Passati esattamente 75 giorni dalle elezioni, quello che viene annunciato come il governo del cambiamento, se non addirittura della rivoluzione, sembra impantanato nei soliti e usurati rituali della vecchia politica. Al punto che questa presunta Terza Repubblica pare per molti versi ricordare la Prima. Questo, almeno, racconta la lunga e bizantina trattativa in corso ormai da settimane tra Luigi Di Maio e Matteo Salvini. Che hanno riproposto molti dei cliché cari agli anni Ottanta: dai summit a ripetizione tra Roma e Milano, con tanto di photo opportunity al tavolo ovale del Pirellone affollato di soli uomini, fino al gioco del cerino sui nomi per Palazzo Chigi, buttati in pasto con grande abilità comunicativa solo per essere bruciati. Così, incredibile ma vero, dopo due mesi e mezzo e ripetute assicurazioni sull'essere pronto al passo «di lato», Di Maio torna ad essere in pole per la premiership. «Non so se farò il presidente del Consiglio oppure se entrerò nella squadra di governo», diceva ieri come fosse appena atterrato da Marte. Perché solo 24 ore fa aveva escluso di fare il premier, mentre qualche settimana prima aveva in diverse occasioni promesso di farsi da parte pur di far nascere un governo. Invece, 75 giorni dopo il voto del 5 marzo che ha terremotato il panorama politico italiano, Di Maio torna esattamente ai giorni in cui non c'era alternativa alla sua premiership. Se fosse una partita a Monopoli, si potrebbe dire che ancora una volta il leader dei Cinque stelle è finito in prigione senza passare dal via. Come fossimo nel Giorno della marmotta, con gli avvenimenti che si ripetono uguali a se stessi in un eterno loop.
Come andrà domani, quando lui e Salvini saliranno al Colle per presentare le loro conclusioni e - finalmente - il loro candidato premier a Sergio Mattarella è davvero difficile da prevedere. Molto, infatti, dipenderà dalla disponibilità del capo dello Stato ad accettare nomi anche non di altissimo profilo (visto che non è facile trovare qualcuno che abbia un curriculum importante e che sia disponibile a caricarsi un programma già scritto da altri). Così non fosse, il Colle potrebbe invitare i due leader a farsi carico direttamente del problema. E a quel punto la scelta non potrebbe cadere che su Di Maio, forte del 32% del M5s contro il 17% della Lega. È questo, d'altra parte, lo scenario su cui punta il capo grillino. Con la palla che passerebbe a Salvini, costretto a decidere se far saltare il banco oppure piegarsi alla premiership di Di Maio.

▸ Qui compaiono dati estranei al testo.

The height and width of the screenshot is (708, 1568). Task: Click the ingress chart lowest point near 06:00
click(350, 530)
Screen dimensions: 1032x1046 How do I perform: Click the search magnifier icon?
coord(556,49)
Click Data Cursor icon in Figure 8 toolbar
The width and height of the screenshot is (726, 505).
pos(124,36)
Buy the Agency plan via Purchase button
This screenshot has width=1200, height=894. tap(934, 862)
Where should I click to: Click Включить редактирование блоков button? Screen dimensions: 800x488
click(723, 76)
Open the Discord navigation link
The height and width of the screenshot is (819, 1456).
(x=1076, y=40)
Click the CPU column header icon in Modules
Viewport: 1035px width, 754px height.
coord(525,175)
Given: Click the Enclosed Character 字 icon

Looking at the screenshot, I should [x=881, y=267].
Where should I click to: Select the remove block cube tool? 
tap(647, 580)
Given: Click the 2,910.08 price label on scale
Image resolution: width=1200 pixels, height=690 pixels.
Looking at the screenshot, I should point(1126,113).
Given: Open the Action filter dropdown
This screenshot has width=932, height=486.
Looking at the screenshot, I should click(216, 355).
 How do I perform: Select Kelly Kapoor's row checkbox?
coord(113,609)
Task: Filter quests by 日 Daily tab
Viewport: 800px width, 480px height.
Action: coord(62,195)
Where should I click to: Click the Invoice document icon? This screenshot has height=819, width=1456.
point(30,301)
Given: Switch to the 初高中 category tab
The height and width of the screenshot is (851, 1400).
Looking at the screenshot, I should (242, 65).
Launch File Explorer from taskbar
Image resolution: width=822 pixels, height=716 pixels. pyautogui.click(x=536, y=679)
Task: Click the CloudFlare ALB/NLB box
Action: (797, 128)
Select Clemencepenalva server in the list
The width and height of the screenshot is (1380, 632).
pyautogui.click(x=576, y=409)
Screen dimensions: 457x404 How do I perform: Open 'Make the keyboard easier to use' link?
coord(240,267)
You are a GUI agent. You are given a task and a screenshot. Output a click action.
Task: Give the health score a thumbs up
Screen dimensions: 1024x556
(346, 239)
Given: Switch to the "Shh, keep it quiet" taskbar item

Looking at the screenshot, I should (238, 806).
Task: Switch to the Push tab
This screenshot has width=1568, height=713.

È su questa partita, sul destino di uno - che evidentemente «non vale uno» - che si infrange la narrazione dei due leader. Che da due mesi e mezzo sono alle prese con ritualità bizantine degne della Prima Repubblica per giustificare davanti al proprio elettorato un'alleanza che fino a 5 marzo avevano sempre categoricamente escluso. E per cercare di far passare in secondo piano il fatto che la lunga trattativa tra M5s e Lega tutto è stata fuorché trasparente.
Di qui l'idea della consultazione su Rousseau e ai gazebo, un modo per avere una legittimazione che di fatto manca. In attesa che si compia la vera partita che sta paralizzando la politica italiana: quella per Palazzo Chigi.